J. Edgar Hoover Building - Architecture

Architecture

At the time it was completed, the J. Edgar Hoover building was reported to have 2,400,000 square feet (220,000 m2) to 2,535,000 square feet (235,500 m2) of interior space, of which 1,000,000 square feet (93,000 m2) were usable office space. (According to more current information provided by the FBI, the building contained 2,800,876 square feet (260,209.9 m2) of interior space in 2010.) Its internal amenities included:

  • An amphitheater
  • A 162-seat auditorium
  • An automobile repair shop
  • A two-story basketball court
  • An eighth-floor cafeteria, with access to a roof garden
  • Classrooms
  • Cryptographic vault
  • Developing laboratories for both still photography and motion pictures
  • Exercise rooms
  • A film library
  • A firing range
  • 80,000 square feet (7,400 m2) of laboratory space
  • A medical clinic
  • Morgue
  • A printing plant
  • A test pattern and ballistics range
  • A 700-seat theater

The structure had three floors below ground. Originally only two below-ground floors were planned, but a third was added during the review process. The top two floors of the northern (E Street) structure housed the fingerprint bureau. Special features of the building included a pneumatic tube system and a conveyor belt system for handling mail and files. A special, reinforced, extra-thick "protection slab" existed beneath the second floor to help protect the building from street-level explosions. A gravel-filled dry moat ran along the building on E Street NW.

The building's corner piers contained the mechanical services (elevators, HVAC, etc.). A dual elevator system was installed, one for use by the public and one for use by staff. A dual set of hallways also existed in portions of the buildings. The smaller set of dual hallways was for public use. The public elevators connected only to the public hallways, isolating the public from FBI workers. Several portions of the public hallway contained glass partitions through which the public could see FBI personnel at work.

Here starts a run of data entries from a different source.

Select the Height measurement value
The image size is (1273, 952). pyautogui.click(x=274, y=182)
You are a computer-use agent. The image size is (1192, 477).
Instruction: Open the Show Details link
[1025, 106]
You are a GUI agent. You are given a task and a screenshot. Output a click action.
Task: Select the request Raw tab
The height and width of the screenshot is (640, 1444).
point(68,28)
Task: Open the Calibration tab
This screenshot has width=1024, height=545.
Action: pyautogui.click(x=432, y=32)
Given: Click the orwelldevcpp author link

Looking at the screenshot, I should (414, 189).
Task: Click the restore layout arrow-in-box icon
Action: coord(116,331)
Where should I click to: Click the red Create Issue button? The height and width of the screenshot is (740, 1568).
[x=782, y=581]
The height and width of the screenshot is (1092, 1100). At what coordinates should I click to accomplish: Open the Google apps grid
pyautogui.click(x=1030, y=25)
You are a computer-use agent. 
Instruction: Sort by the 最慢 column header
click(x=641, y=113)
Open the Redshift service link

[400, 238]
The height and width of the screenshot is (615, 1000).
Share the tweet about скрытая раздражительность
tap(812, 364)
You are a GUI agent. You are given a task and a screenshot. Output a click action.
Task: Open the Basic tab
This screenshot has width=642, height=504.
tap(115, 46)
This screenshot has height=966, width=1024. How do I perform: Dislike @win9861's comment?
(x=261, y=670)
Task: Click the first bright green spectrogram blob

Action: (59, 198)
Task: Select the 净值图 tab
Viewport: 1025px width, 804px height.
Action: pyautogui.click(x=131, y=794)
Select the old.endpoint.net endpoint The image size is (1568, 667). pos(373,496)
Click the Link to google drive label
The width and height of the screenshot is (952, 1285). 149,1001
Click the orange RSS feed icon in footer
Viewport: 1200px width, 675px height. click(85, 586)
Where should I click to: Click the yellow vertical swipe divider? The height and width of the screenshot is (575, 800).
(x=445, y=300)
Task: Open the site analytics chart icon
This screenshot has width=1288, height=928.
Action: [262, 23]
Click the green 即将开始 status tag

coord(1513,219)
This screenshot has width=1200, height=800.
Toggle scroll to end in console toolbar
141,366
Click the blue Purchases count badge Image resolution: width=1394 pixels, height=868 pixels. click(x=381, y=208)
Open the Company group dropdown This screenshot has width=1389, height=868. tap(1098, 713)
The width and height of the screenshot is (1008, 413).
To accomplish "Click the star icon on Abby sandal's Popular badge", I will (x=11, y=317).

The J. Edgar Hoover Building is in an architectural style known as Brutalism. The term is derived from the French term béton brut ("raw concrete"), which is used to describe the unpolished concrete surfaces which still exhibit marks from the rough wood used to create the forms into which the liquid concrete was poured. The exterior is constructed of buff-colored precast and cast-in-place concrete. The intent was to attach sheets of polished concrete or granite to the exterior. The exterior walls were built to accommodate these attachments, but this plan was abandoned as the building neared completion. The windows were of bronze-tinted glass. The cornice line is 160 feet (49 m) high on the E Street side. The interior, as built, consisted of white vinyl floor tiles, and polished concrete ceilings and floors painted white. The open-air courtyard was paved with grayish-beige stone, and contained an arcade to shelter employees as they moved around its edge.